→ Exercise instructions: Could you extend the passage on the evolution of Bantu kinship patterns, picking up right after its last sentence?

→ Selection:
___
The Bantu speaking people of sub-Saharan Africa represent one of the major early farming expansions; the advantage of agricultural food production allowed a single language group to displace and expand into the lands of previous hunter-gatherer populations (6). This process has allowed for language phylogenies of Bantu societies to be generated (9, 20–22), which can be combined with comprehensive data on extant kinship patterns across a large number of Bantu cultures (23, 24) to infer historical patterns of cultural evolutionary change. A previous attempt to infer the ancestral state of descent for the original Bantu population (25, 26) was inconclusive, possibly because of the small sample size, the single phylogeny (20), or the maximum likelihood methods used.

Here, we advance previous attempts to reconstruct the kinship traits across the Bantu language family by applying Bayesian phylogenetic comparative methods (27–29) to a dataset of 122 Bantu ethnolinguistic groups to infer the ancestral state and evolutionary trajectory of Bantu kinship patterns. Analysis of basic vocabulary items (30) has enabled the phylogenetic relationships among more than 500 Bantu languages to be inferred (9), which has increased the scope for the number of different Bantu cultures that can be analyzed and enabled the incorporation of groups that were underrepresented in previous analyses. In particular, the current sample includes a number of additional societies from the “Northwest” and “Forest West” regions, which may be particularly important in inferring trait states at the earliest nodes in the trees. Furthermore, Bayesian phylogenetic methods, which can incorporate uncertainty about the phylogenetic relationships between cultures, provide a more accurate picture of the inferences that can be drawn from comparative data. In this way, it is possible to infer the ancestral states of kinship traits and, hence, reconstruct the cultural history of the Bantu expansion, which means it is possible to estimate the likely order of trait change and test whether changes in residence rules precede changes in inheritance patterns as proposed by Main Sequence Theory (2, 7, 16).

Results

We found both descent and residence patterns showed strong phylogenetic signal among Bantu-speaking cultures. A phylo.d test (31) revealed that both traits have phylogenetic patterning that is extremely unlikely to occur by chance (P < 0.001) and are not significantly different from Brownian motion (SI Appendix, Table S2), which supports models in which descent and residence patterns each evolve along the branches of the Bantu language tree.
___
→ Dataset extract:
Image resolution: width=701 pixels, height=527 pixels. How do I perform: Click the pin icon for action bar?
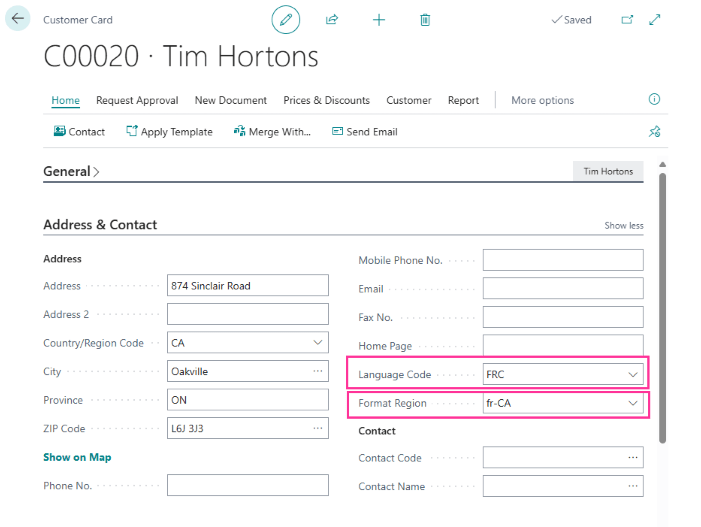point(654,131)
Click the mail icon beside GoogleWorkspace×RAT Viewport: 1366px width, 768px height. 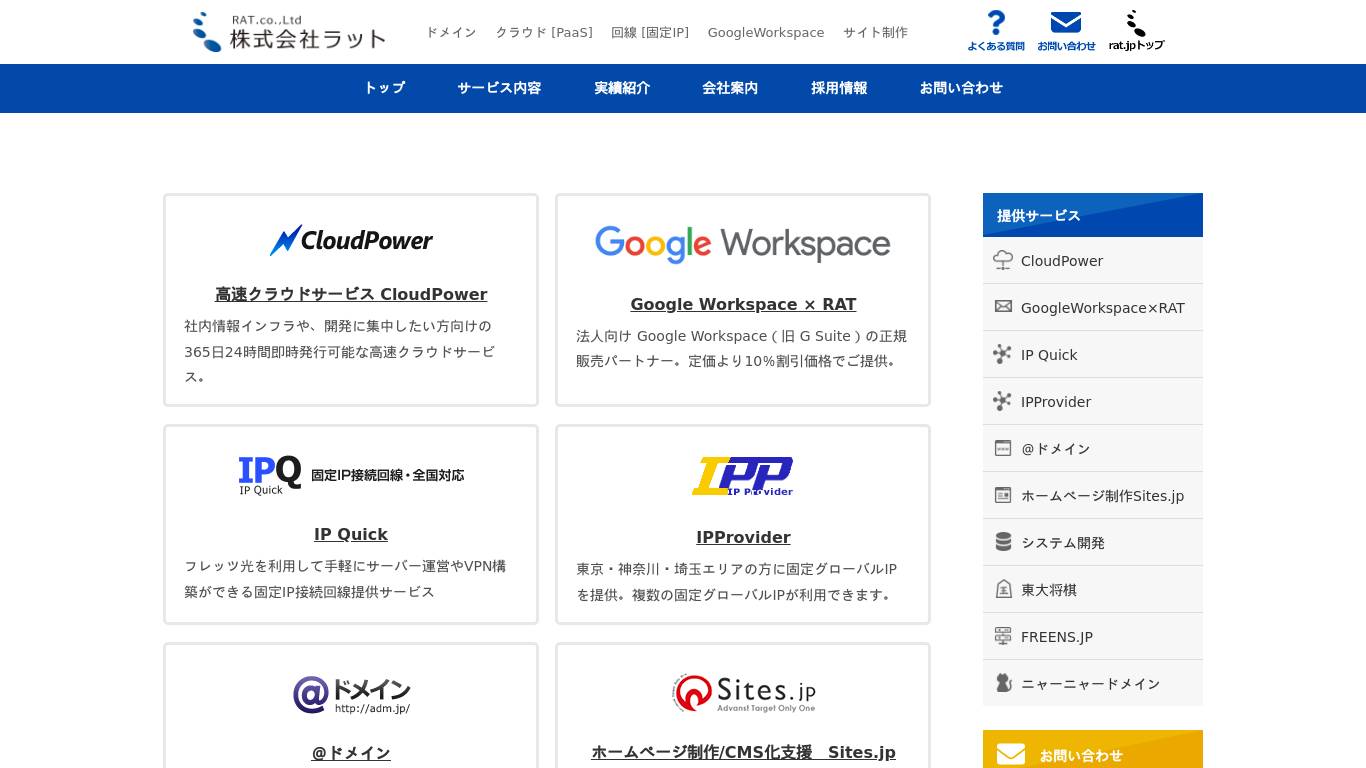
___
→ Reply:
We inferred the ancestral states for kinship traits at the root of the Bantu language tree by using a reversible jump (RJ) Markov chain Monte Carlo (MCMC) method, which simultaneously explores the posterior sample of phylogenetic trees and possible models of evolution of traits on the tree, visiting models in proportion to their posterior probability (32). This method allows for uncertainty in the phylogeny and the stochastic nature of the evolutionary process. We find strong support (P = 0.995) for patrilineal descent at the root of the phylogeny, whereas for residence, there was a high probability (P = 0.999) that the root was patrilocal (SI Appendix, Table S3).

A previous study (25) was unable to resolve the ancestral state for descent, but showed that the adoption of cattle herding led to switches to patriliny. It might be argued that the Bantu adoption of cattle in East Africa from their Cushite neighbors (33, 34), during the Bantu expansion, could falsely suggest a patrilineal root. To check for this false result, we performed a correlated evolution analysis of descent and cattle herding in the Discrete package in BayesTraits (27). Both the independent analysis, where the traits are forced to evolve separately, and the dependent analysis, where they can evolve together, showed strong support for patriliny without cattle herding as the ancestral Bantu state, indicating that the later adoption of cattle did not falsely influence the root reconstruction for descent.

The reconstruction (Fig. 1) of the probability of states at ancestral nodes across the phylogeny suggests that from patriliny as the descent pattern at the root (A) of the Bantu phylogeny, there was an initial switch to matriliny (B) in a few Forest West Bantu cultures (following ref. 35) and those in the West Savannah. As Bantu populations spread further across into East Africa and then South, there was a subsequent shift back to patriliny (D), followed by a switch to matriliny (E) in the South East Bantu and then a shift to mixed descent (F) and a final change back to patriliny (G) as Bantu populations reached the southern tip of Africa (Fig. 1). Residence followed a similar pattern to descent, except that there was a secondary switch back to patrilocal at (C) instead of (D), and the final switch to patrilocality came at (F) not (G) (SI Appendix, Fig. S4). Neolocality is shown to be a recent phenomenon supporting earlier research (36). The pattern for both descent and residence is so similar as to suggest correlated evolution between these two traits as Bantu-speaking populations spread across sub-Saharan Africa.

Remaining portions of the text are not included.